Reproduce, exactly and in full, only the lines below from the one containing "Suncorp Privacy Policy (218, 2557)" through the one containing "Contact (242, 23)".

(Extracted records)
= Beginning of Section =

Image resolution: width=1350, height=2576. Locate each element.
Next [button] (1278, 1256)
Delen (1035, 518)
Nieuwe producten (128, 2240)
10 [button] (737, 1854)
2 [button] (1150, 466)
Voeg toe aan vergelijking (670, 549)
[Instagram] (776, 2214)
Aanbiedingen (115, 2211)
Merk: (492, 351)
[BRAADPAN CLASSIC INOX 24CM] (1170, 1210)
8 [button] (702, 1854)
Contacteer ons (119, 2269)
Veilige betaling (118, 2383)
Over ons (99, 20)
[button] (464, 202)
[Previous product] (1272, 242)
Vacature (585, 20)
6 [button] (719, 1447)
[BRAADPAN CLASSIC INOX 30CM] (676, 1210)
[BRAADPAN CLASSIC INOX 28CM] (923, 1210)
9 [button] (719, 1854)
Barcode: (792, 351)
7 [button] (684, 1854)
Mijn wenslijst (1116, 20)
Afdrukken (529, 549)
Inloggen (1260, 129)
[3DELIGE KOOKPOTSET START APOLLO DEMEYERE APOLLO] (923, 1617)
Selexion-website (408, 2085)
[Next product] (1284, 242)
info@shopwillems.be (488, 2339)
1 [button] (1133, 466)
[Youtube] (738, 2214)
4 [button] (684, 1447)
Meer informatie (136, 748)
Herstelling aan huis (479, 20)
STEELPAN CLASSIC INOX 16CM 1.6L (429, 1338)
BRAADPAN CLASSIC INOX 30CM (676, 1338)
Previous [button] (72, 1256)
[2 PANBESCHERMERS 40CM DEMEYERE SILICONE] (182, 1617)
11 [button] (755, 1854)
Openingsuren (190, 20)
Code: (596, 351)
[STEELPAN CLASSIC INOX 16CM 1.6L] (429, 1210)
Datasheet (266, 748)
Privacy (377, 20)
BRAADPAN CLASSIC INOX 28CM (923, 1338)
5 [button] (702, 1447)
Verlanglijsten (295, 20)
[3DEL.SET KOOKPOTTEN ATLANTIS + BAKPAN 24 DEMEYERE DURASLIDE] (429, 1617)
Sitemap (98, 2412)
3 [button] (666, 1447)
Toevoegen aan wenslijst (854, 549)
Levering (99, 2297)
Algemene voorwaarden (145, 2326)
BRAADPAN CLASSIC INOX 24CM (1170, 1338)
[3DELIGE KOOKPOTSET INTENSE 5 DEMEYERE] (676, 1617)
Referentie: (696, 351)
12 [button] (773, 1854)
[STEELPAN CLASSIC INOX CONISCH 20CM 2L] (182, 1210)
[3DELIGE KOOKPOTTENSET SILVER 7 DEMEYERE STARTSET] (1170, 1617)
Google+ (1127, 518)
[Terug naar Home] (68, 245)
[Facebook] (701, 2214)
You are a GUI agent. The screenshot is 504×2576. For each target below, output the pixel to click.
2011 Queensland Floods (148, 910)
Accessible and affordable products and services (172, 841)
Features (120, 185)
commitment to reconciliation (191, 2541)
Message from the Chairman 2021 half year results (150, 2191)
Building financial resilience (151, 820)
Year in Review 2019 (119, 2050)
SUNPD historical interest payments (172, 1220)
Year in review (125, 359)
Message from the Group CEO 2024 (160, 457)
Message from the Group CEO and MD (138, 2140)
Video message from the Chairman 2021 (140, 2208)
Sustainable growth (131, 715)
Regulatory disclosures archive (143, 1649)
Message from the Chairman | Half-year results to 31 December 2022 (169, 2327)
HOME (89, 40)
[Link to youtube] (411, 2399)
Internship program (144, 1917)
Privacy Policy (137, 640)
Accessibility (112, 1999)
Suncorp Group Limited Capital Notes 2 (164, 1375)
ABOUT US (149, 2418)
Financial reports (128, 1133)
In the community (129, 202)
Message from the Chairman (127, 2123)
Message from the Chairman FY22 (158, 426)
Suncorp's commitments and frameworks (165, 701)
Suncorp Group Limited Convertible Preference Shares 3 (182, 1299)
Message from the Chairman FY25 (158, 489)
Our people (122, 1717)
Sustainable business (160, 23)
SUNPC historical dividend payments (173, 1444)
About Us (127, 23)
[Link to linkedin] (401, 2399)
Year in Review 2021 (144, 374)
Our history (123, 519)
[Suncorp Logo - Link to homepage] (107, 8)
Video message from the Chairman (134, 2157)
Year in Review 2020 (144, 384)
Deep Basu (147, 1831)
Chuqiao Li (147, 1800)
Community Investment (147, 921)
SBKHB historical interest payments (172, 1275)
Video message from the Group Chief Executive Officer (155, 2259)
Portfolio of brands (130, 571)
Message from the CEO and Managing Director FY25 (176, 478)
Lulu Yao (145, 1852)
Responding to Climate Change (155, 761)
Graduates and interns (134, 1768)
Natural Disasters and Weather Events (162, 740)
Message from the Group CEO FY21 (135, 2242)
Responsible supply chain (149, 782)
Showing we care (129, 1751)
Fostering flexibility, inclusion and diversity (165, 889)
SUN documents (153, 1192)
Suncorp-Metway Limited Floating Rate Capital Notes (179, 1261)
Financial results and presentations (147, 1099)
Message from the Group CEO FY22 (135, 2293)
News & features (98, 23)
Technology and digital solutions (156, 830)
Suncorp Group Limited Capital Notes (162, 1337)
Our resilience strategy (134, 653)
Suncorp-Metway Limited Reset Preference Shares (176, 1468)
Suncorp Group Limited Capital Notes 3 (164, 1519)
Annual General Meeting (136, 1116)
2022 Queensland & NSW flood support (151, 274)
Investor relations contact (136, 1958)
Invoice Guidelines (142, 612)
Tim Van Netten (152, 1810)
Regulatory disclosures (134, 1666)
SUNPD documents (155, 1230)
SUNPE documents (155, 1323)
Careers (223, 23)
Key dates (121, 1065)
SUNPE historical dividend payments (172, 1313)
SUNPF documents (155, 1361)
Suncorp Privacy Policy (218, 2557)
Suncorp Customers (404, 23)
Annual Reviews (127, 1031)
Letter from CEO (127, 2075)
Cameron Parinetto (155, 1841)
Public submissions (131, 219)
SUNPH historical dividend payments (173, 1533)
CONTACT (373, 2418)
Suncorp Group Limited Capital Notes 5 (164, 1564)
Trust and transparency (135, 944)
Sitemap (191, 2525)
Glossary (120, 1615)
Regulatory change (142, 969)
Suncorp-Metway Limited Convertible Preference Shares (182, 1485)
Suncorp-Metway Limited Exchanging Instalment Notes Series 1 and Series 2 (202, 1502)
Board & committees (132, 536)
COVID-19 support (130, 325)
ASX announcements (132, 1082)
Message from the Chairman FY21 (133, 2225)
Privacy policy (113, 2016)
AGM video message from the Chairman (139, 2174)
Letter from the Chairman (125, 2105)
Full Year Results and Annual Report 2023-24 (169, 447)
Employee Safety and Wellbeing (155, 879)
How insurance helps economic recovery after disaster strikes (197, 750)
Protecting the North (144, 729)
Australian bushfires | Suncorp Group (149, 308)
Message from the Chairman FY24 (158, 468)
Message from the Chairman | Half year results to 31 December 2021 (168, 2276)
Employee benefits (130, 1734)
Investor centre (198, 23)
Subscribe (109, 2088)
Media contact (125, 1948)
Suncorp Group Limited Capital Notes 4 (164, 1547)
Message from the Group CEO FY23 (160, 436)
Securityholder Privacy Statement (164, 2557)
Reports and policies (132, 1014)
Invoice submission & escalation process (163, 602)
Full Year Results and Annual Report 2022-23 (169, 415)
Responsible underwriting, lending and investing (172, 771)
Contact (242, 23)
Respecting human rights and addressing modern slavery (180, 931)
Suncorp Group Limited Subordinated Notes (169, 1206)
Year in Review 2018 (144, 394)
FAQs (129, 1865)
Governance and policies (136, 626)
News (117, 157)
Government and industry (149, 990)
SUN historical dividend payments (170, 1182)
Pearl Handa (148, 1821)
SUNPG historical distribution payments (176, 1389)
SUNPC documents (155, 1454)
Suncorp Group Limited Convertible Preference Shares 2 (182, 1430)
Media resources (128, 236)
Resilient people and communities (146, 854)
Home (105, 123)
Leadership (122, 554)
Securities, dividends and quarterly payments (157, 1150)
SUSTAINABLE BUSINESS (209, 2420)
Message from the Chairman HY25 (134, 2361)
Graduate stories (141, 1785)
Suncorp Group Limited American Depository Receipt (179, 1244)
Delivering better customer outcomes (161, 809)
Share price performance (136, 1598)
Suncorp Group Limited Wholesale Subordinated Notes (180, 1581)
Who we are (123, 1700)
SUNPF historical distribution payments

= End of Section =

▶ Result
Suncorp Privacy Policy (218, 2557)
Suncorp Customers (404, 23)
Annual Reviews (127, 1031)
Letter from CEO (127, 2075)
Cameron Parinetto (155, 1841)
Public submissions (131, 219)
SUNPH historical dividend payments (173, 1533)
CONTACT (373, 2418)
Suncorp Group Limited Capital Notes 5 (164, 1564)
Trust and transparency (135, 944)
Sitemap (191, 2525)
Glossary (120, 1615)
Regulatory change (142, 969)
Suncorp-Metway Limited Convertible Preference Shares (182, 1485)
Suncorp-Metway Limited Exchanging Instalment Notes Series 1 and Series 2 (202, 1502)
Board & committees (132, 536)
COVID-19 support (130, 325)
ASX announcements (132, 1082)
Message from the Chairman FY21 (133, 2225)
Privacy policy (113, 2016)
AGM video message from the Chairman (139, 2174)
Letter from the Chairman (125, 2105)
Full Year Results and Annual Report 2023-24 (169, 447)
Employee Safety and Wellbeing (155, 879)
How insurance helps economic recovery after disaster strikes (197, 750)
Protecting the North (144, 729)
Australian bushfires | Suncorp Group (149, 308)
Message from the Chairman FY24 (158, 468)
Message from the Chairman | Half year results to 31 December 2021 (168, 2276)
Employee benefits (130, 1734)
Investor centre (198, 23)
Subscribe (109, 2088)
Media contact (125, 1948)
Suncorp Group Limited Capital Notes 4 (164, 1547)
Message from the Group CEO FY23 (160, 436)
Securityholder Privacy Statement (164, 2557)
Reports and policies (132, 1014)
Invoice submission & escalation process (163, 602)
Full Year Results and Annual Report 2022-23 (169, 415)
Responsible underwriting, lending and investing (172, 771)
Contact (242, 23)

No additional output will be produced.